Add support for zstd-compressed corpora
danielmitterdorfer opened this issue · 0 comments
danielmitterdorfer commented
Rally supports various compression formats such as gz or bzip. It does not support the zstd format which is perfoming significantly better in disk usage and decompression speed in my experiments.
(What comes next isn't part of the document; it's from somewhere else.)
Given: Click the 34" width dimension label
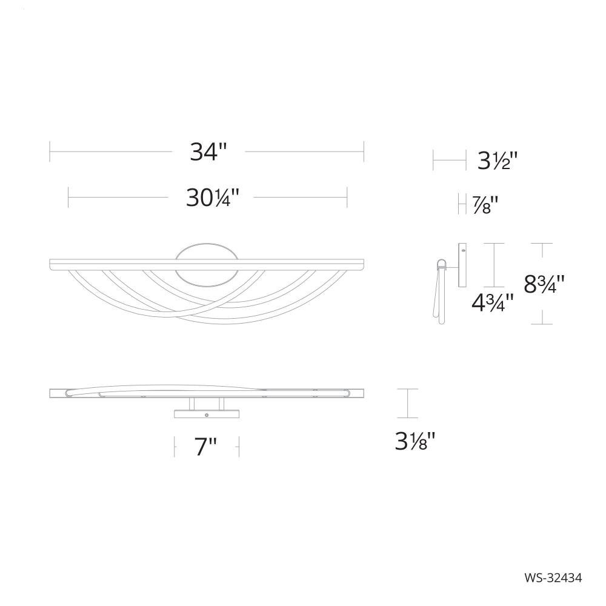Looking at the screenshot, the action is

I've compressed 183GB corpus with pbzip2
and pzstd
, both with the maximum compression level that is supported by the respective tool.
Format | Size on disk [GB] | Size on disk [GB] | Relative size [%] |
---|---|---|---|
bzip | 18613471805 | 18 | 100 |
zstd | 11215205385 | 11 | 60 |
Also decompression speed is vastly superior (times measured with time
, table contains the output of real
, i.e. wall clock time):
Format | Time to decompress [s] | Relative time [%] |
---|---|---|
bzip | 388 | 100 |
zstd | 144 | 36 |
Therefore I propose to add support for zstd compression to Rally similar to bzip support: The fast option would require pzstd
to be on PATH
and a fallback can be based on the Python zstd implementation.
For reference:
- Compress data:
pzstd -19 corpus.json -o corpus.json.zstd
(19
denotes the maximum compression level) - Decompress data:
pzstd -d corpus.json.zstd -o corpus.json